Censored — or bogus?

Some stories get ignored by the mainstream media because they're too controversial, or too much of a challenge to the rich and powerful, or just too hot to handle.

But some stories get dismissed because they're just not credible — and unfortunately, one of the pieces Project Censored cites this year appears to fall into that category.

Almost everything on the Project Censored list is well sourced and, at the very least, plausible. But one of the stories listed under "Surveillance Society Quietly Moves In" is a piece titled "Where Big Brother Snoops on Americans 24/7." Written by Teresa Hampton and Doug Thompson, the piece was published on www.capitolhillblue.com, a Virginia Web site that's been around since 1994.

Hampton and Thompson claim not only that the Pentagon is defying Congress and covertly operating the notorious Total Information Awareness program (which Congress explicitly killed), but also that the feds now monitor "virtually every financial transaction of every American," in real time (that is, as it's happening). They also maintain that the Pentagon uses the information to launch investigations of "persons of interest" and as a basis for adding names to the Transportation Security Administration's "no fly" lists.

It's pretty far-fetched to think that the Pentagon could review almost every financial transaction in the country, as it happens. But the American Civil Liberties Union has filed two suits against the feds trying to pinpoint just how it collates TSA's "no fly" lists and still hasn't been able to figure it out.

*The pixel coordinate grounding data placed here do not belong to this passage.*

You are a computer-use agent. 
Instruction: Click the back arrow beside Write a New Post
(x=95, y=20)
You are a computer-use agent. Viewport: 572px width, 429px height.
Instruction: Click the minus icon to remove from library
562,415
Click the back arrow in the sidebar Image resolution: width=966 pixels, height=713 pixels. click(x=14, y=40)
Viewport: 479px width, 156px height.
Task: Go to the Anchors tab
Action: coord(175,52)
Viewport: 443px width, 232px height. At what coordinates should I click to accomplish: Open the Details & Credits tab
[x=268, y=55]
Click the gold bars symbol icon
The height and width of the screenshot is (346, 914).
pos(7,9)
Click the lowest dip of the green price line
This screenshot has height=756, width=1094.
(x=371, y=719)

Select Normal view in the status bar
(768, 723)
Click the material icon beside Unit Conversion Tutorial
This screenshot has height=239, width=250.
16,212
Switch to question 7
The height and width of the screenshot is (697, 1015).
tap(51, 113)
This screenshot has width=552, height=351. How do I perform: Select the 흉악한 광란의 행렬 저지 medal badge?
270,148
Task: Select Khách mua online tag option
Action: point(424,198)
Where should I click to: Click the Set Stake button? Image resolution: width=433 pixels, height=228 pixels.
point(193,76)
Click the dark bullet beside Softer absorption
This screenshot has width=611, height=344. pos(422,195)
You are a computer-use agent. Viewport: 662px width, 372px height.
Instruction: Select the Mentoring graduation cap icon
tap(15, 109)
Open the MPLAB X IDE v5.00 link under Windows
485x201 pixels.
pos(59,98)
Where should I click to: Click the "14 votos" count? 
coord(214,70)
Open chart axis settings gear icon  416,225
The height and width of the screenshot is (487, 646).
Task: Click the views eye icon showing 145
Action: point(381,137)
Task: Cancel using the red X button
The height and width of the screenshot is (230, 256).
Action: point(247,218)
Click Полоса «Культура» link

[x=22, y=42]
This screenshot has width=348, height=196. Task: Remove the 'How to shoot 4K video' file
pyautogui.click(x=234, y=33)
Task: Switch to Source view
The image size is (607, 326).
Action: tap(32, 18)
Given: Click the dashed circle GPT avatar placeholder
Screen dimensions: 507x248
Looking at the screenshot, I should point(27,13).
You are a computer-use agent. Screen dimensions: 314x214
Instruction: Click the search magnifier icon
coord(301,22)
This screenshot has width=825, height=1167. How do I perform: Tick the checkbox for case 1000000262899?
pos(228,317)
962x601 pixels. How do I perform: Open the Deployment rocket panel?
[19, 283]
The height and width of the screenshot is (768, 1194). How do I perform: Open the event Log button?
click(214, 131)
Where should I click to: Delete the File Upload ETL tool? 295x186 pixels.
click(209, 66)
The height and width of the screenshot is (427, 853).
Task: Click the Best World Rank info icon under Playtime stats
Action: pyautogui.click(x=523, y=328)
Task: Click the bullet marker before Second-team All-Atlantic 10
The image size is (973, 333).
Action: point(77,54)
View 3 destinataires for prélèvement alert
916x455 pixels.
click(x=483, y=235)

The principal sources Hampton and Thompson base their story on seem to be an anonymous "security consultant who worked on the ... project" and an "Allen Banks" — identified simply as a "security expert," without any detail as to how he would be privy to such information.

Thompson, who is the site's publisher, defended the story, saying that he'd spoken with "over 30 sources" — police, banks, credit card agencies — and that he reached his conclusions based on those sources as well as on the fact that there were "too many coincidences." (None of that is explained in the story.)

"To some extent," he added, "it was a conclusion by me, looking at the links." Banks and other private industries had been instructed to e-mail data to the feds under TIA, and they continued sending data to the same places after TIA was killed because they never received orders to stop, Thompson said. His caveat: "If I had to go into court and prove this, there's no way I could prove it."

We're still dubious.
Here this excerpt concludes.